Mineau scrambled to her feet, but took only a few steps backward, staying well within striking distance as she watched the tree writhe in pain.
“Hit it again,” she said, gesturing at the tree with her club. Her eyes snapped to Max’s face as he opened his mouth to protest. “Now!”
Something in her expression, in her tone of voice, reassured him. He didn’t hear panic or a self-protective demand for him to kill the thing that loomed over her. There was urgency in her voice, but it felt like the command of a person who had a better understanding of the situation than he did. And he was telling him to act.
The palm tree, smoking but no longer aflame, appeared to gather itself. In its flailing reaction to his fire bolt it had half turned in his direction, but when Mineau shouted, it seemed to look from him back to her. Max imagined the momentary flash of its alien thinking, trying to determine which threat to resolve first, which of them it could turn its back on. When it leaned toward Mineau and lifted one green, smoldering branch, Max moved without thinking and hit it again with a bolt of fire.
As the fire bolt struck the tree, a section of its trunk exploded outward with a sharp, splintering crack that made Max duck and throw both arms in front of his face. When he looked again the tree had gone still. A jagged rupture, leaking steam, ran up its side and flames were working their way along the monster’s limbs and up into its fan-like crown.
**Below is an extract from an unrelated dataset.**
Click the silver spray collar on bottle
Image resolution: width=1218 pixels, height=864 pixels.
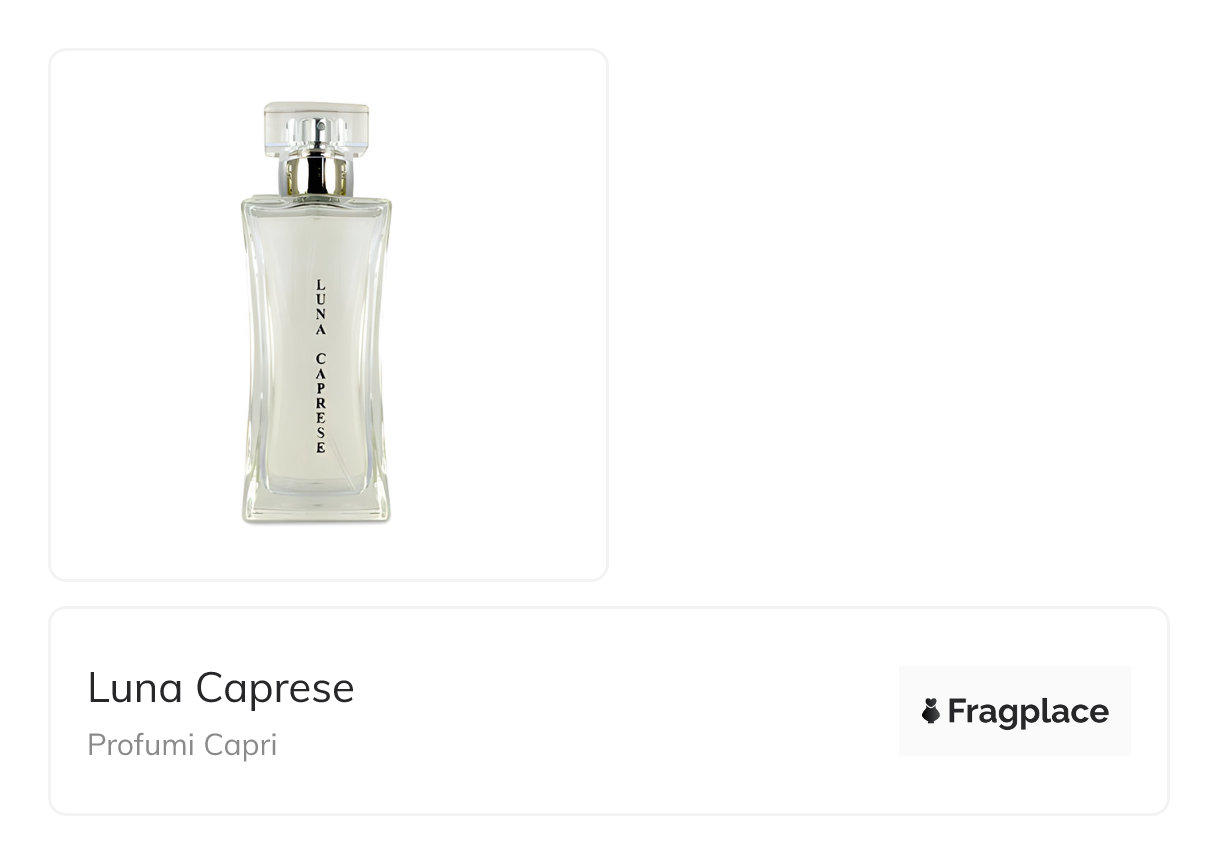(316, 174)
Max felt his shoulders sag in relief at the tree’s death cry boomed outward in a sphere of expanding force, rippling through the smoke rising off its branches. Angry cries rose out of the jungle in answer to the tree’s death.
Max smiled weakly at Mineau. “We did it.”
Mineau smiled back brightly, triumphantly, looking much better than Max felt. Then her smile vanished as the palm tree shifted and began to topple in her direction. She took two steps, then dove out of the way as the tree fell. Behind her, the tree crashed into the earth and Max watched, mouth hanging open, as the earth beneath it sagged and collapsed with a roar. Nearby, the entrance to the hideaway coughed out a cloud of dirt and debris as the mosaic room filled with rubble.